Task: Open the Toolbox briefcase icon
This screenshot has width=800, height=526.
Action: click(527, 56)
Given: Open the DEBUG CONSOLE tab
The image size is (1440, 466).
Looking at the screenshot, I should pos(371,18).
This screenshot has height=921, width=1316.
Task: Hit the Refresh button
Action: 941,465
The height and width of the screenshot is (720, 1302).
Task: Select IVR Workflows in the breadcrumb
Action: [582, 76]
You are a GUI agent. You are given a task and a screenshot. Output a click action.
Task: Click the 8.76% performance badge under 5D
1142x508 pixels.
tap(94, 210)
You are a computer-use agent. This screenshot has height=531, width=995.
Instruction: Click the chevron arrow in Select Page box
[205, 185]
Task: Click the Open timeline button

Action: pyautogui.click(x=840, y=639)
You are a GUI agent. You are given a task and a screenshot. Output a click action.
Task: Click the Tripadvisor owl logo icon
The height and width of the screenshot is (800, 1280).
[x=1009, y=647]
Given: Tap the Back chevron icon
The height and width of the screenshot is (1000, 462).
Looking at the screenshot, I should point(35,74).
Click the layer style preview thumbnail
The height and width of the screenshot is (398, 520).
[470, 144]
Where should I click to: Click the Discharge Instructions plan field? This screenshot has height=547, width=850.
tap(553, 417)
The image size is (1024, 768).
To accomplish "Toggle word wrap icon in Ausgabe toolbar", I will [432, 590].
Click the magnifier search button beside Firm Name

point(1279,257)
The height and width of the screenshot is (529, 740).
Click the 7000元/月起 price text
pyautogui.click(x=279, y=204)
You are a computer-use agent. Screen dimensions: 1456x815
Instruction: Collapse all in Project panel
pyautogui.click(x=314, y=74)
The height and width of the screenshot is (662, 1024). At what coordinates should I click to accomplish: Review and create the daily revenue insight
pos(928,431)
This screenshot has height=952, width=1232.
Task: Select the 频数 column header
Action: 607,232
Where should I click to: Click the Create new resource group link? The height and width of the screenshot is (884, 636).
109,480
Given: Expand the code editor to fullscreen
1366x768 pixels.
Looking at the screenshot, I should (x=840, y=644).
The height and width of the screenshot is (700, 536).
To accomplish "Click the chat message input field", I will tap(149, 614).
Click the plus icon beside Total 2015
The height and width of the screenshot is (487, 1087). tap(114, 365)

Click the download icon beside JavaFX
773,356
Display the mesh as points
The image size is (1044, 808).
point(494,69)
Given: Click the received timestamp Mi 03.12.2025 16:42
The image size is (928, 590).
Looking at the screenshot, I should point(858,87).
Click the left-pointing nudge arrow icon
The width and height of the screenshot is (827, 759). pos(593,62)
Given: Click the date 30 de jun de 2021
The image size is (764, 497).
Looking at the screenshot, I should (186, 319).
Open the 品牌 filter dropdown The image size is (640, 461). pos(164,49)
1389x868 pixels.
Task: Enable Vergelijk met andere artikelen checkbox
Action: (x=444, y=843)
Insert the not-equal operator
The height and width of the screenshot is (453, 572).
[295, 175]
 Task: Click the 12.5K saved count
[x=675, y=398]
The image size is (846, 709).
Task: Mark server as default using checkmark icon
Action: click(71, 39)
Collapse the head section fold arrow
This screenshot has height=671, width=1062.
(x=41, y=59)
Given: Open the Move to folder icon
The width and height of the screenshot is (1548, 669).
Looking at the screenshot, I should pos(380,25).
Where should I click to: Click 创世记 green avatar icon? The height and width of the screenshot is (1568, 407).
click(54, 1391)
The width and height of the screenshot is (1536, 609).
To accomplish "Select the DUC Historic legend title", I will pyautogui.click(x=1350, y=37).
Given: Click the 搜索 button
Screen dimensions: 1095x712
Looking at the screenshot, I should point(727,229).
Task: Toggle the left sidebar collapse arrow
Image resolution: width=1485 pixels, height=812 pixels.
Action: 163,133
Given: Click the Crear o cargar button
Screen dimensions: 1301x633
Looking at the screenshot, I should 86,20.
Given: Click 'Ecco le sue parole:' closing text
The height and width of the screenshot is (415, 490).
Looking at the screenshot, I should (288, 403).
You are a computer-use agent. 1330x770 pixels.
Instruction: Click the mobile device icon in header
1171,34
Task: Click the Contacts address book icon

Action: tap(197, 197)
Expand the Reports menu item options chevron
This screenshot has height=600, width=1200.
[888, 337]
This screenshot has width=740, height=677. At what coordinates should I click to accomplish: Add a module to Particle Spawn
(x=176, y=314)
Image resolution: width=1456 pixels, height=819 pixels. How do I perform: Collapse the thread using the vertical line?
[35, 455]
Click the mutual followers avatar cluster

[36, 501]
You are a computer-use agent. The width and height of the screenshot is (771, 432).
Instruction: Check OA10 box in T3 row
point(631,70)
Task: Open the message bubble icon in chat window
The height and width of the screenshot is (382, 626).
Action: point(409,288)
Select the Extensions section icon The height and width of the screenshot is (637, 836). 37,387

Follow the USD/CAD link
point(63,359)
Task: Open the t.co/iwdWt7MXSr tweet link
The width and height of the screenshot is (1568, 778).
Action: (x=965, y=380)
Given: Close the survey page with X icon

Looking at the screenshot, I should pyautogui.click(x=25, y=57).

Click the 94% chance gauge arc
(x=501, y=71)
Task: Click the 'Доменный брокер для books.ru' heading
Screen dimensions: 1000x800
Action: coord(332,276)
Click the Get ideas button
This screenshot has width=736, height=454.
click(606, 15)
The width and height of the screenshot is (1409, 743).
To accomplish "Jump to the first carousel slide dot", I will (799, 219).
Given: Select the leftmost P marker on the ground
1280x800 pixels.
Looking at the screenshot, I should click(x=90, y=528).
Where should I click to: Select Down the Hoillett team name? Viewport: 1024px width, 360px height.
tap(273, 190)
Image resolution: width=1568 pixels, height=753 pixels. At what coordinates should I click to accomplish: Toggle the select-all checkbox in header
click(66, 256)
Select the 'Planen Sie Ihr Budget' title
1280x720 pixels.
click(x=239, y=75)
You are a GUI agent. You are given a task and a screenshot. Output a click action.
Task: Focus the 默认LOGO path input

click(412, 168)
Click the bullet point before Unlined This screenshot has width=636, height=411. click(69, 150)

WORK INSTRUCTIONS
Every record above should be copied exactly.

RESPONSE TO THE TASK
Task: Open the Toolbox briefcase icon
This screenshot has width=800, height=526.
Action: click(527, 56)
Given: Open the DEBUG CONSOLE tab
The image size is (1440, 466).
Looking at the screenshot, I should pos(371,18).
This screenshot has height=921, width=1316.
Task: Hit the Refresh button
Action: 941,465
The height and width of the screenshot is (720, 1302).
Task: Select IVR Workflows in the breadcrumb
Action: [582, 76]
You are a GUI agent. You are given a task and a screenshot. Output a click action.
Task: Click the 8.76% performance badge under 5D
1142x508 pixels.
tap(94, 210)
You are a computer-use agent. This screenshot has height=531, width=995.
Instruction: Click the chevron arrow in Select Page box
[205, 185]
Task: Click the Open timeline button

Action: pyautogui.click(x=840, y=639)
You are a GUI agent. You are given a task and a screenshot. Output a click action.
Task: Click the Tripadvisor owl logo icon
The height and width of the screenshot is (800, 1280).
[x=1009, y=647]
Given: Tap the Back chevron icon
The height and width of the screenshot is (1000, 462).
Looking at the screenshot, I should point(35,74).
Click the layer style preview thumbnail
The height and width of the screenshot is (398, 520).
[470, 144]
Where should I click to: Click the Discharge Instructions plan field? This screenshot has height=547, width=850.
tap(553, 417)
The image size is (1024, 768).
To accomplish "Toggle word wrap icon in Ausgabe toolbar", I will [432, 590].
Click the magnifier search button beside Firm Name

point(1279,257)
The height and width of the screenshot is (529, 740).
Click the 7000元/月起 price text
pyautogui.click(x=279, y=204)
You are a computer-use agent. Screen dimensions: 1456x815
Instruction: Collapse all in Project panel
pyautogui.click(x=314, y=74)
The height and width of the screenshot is (662, 1024). At what coordinates should I click to accomplish: Review and create the daily revenue insight
pos(928,431)
This screenshot has height=952, width=1232.
Task: Select the 频数 column header
Action: 607,232
Where should I click to: Click the Create new resource group link? The height and width of the screenshot is (884, 636).
109,480
Given: Expand the code editor to fullscreen
1366x768 pixels.
Looking at the screenshot, I should (x=840, y=644).
The height and width of the screenshot is (700, 536).
To accomplish "Click the chat message input field", I will tap(149, 614).
Click the plus icon beside Total 2015
The height and width of the screenshot is (487, 1087). tap(114, 365)

Click the download icon beside JavaFX
773,356
Display the mesh as points
The image size is (1044, 808).
point(494,69)
Given: Click the received timestamp Mi 03.12.2025 16:42
The image size is (928, 590).
Looking at the screenshot, I should point(858,87).
Click the left-pointing nudge arrow icon
The width and height of the screenshot is (827, 759). pos(593,62)
Given: Click the date 30 de jun de 2021
The image size is (764, 497).
Looking at the screenshot, I should (186, 319).
Open the 品牌 filter dropdown The image size is (640, 461). pos(164,49)
1389x868 pixels.
Task: Enable Vergelijk met andere artikelen checkbox
Action: (x=444, y=843)
Insert the not-equal operator
The height and width of the screenshot is (453, 572).
[295, 175]
 Task: Click the 12.5K saved count
[x=675, y=398]
The image size is (846, 709).
Task: Mark server as default using checkmark icon
Action: click(71, 39)
Collapse the head section fold arrow
This screenshot has height=671, width=1062.
(x=41, y=59)
Given: Open the Move to folder icon
The width and height of the screenshot is (1548, 669).
Looking at the screenshot, I should pos(380,25).
Where should I click to: Click 创世记 green avatar icon? The height and width of the screenshot is (1568, 407).
click(54, 1391)
The width and height of the screenshot is (1536, 609).
To accomplish "Select the DUC Historic legend title", I will pyautogui.click(x=1350, y=37).
Given: Click the 搜索 button
Screen dimensions: 1095x712
Looking at the screenshot, I should point(727,229).
Task: Toggle the left sidebar collapse arrow
Image resolution: width=1485 pixels, height=812 pixels.
Action: 163,133
Given: Click the Crear o cargar button
Screen dimensions: 1301x633
Looking at the screenshot, I should 86,20.
Given: Click 'Ecco le sue parole:' closing text
The height and width of the screenshot is (415, 490).
Looking at the screenshot, I should (288, 403).
You are a computer-use agent. 1330x770 pixels.
Instruction: Click the mobile device icon in header
1171,34
Task: Click the Contacts address book icon

Action: tap(197, 197)
Expand the Reports menu item options chevron
This screenshot has height=600, width=1200.
[888, 337]
This screenshot has width=740, height=677. At what coordinates should I click to accomplish: Add a module to Particle Spawn
(x=176, y=314)
Image resolution: width=1456 pixels, height=819 pixels. How do I perform: Collapse the thread using the vertical line?
[35, 455]
Click the mutual followers avatar cluster

[36, 501]
You are a computer-use agent. The width and height of the screenshot is (771, 432).
Instruction: Check OA10 box in T3 row
point(631,70)
Task: Open the message bubble icon in chat window
The height and width of the screenshot is (382, 626).
Action: point(409,288)
Select the Extensions section icon The height and width of the screenshot is (637, 836). 37,387

Follow the USD/CAD link
point(63,359)
Task: Open the t.co/iwdWt7MXSr tweet link
The width and height of the screenshot is (1568, 778).
Action: (x=965, y=380)
Given: Close the survey page with X icon

Looking at the screenshot, I should pyautogui.click(x=25, y=57).

Click the 94% chance gauge arc
(x=501, y=71)
Task: Click the 'Доменный брокер для books.ru' heading
Screen dimensions: 1000x800
Action: coord(332,276)
Click the Get ideas button
This screenshot has width=736, height=454.
click(606, 15)
The width and height of the screenshot is (1409, 743).
To accomplish "Jump to the first carousel slide dot", I will (799, 219).
Given: Select the leftmost P marker on the ground
1280x800 pixels.
Looking at the screenshot, I should click(x=90, y=528).
Where should I click to: Select Down the Hoillett team name? Viewport: 1024px width, 360px height.
tap(273, 190)
Image resolution: width=1568 pixels, height=753 pixels. At what coordinates should I click to accomplish: Toggle the select-all checkbox in header
click(66, 256)
Select the 'Planen Sie Ihr Budget' title
1280x720 pixels.
click(x=239, y=75)
You are a GUI agent. You are given a task and a screenshot. Output a click action.
Task: Focus the 默认LOGO path input

click(412, 168)
Click the bullet point before Unlined This screenshot has width=636, height=411. click(69, 150)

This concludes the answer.